Fast image loader for Deep Learning Frameworks
Fastvideo image loader for Deep Learning Frameworks is intended to create processing pipeline, which could be integrated into different deep learning training and inference applications. This is very fast loader, which can significantly improve the performance of image series uploading before training.
That library accelerates all preprocessing stages of input data for deep learning applications. The main idea is to offload all preprocessing to GPUs, in order to achieve better performance for training and inference. It could be considered as analog to DALI, though we don't do anythig on CPU - in our case everything is done on GPU.
How we can do that
To offer fast image loading, we need to make standard input data. In general, input images could be stored at various image formats and they could have different types of compression as well. That's why we need to prepare our data set. We need to do that just once, but later we will work with that new data set on each iteration of training.

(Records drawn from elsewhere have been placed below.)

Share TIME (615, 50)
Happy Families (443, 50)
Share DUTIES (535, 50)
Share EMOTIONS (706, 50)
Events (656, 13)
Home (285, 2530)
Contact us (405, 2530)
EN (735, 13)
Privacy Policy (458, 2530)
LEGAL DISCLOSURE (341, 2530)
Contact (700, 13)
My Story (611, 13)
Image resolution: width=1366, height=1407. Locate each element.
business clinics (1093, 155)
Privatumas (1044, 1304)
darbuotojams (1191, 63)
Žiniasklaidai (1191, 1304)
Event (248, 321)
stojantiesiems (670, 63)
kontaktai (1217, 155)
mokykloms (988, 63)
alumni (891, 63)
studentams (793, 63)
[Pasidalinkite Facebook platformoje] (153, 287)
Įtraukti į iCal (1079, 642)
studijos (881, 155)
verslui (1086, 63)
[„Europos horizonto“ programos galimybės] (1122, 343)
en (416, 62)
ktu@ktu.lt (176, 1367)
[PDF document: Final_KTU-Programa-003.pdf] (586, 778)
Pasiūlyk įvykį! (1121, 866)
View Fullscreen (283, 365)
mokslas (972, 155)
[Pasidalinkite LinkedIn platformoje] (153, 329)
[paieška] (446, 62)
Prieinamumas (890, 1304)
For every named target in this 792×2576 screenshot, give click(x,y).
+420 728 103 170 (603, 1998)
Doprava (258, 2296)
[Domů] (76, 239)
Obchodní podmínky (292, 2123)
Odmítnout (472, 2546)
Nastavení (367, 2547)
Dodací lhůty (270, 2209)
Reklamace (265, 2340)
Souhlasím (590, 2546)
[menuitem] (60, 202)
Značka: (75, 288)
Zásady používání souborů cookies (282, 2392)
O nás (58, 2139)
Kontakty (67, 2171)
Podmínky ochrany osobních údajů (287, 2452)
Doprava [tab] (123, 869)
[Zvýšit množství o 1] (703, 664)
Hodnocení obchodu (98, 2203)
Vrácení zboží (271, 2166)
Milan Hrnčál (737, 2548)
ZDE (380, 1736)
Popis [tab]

We can utilize CPU-based ImageMagic or any other software which supports many different image formats. Then we need to open each frame from the original set and save it to jpg format. Please note that for fast JPEG decompression, we need to add sufficient number or restart markers to each jpg image at encoding stage. Finally we get image set which consists of jpegs with built-in restart markers.
Now we can start working with that new set. We can load jpegs to GPU very fast because they are compressed, so they have small file sizes. After that we can get fast JPEG decoding on GPU. We can also add random resize and color image transform (image augmantation) which are frequently utilized to create more choices for neural network training.
To optimize the solution, it's a good idea to load not just one image, but a batch of images at the same time to get better loading time per image and to use batch decoding to get it faster. We can also run several threads or processes on each GPU to achieve better GPU occupancy. On just one Tesla V100 GPU at multithreading application, we can process in such a way around 1,000 jpg images per second, with resolution around 1 MPix (but with more complicated pipeline).
Quite often for training purposes we don't utilize data sets with 1 MPix images, because less resolution could be enough to accomplish the task. That's why we need resolutions like 480p (which means 640x480) or less. In comparison with 1 MPix image, in such a case we need 3 times less data and we could possibly reach data loading performance up to 2,500 - 3,000 images per second on just one Tesla V100 GPU. This is our goal and we will try to find a solution.
At the moment, according to info from NVIDIA, their DALI system can offer image loading for neural networks with performance up to 23,000 images per second on DGX-2, which has 16 GPUs Tesla V100. It means that DALI can offer the performance per Tesla V100 GPU around 1,500 images per second. This is the benchmark that we are going to improve.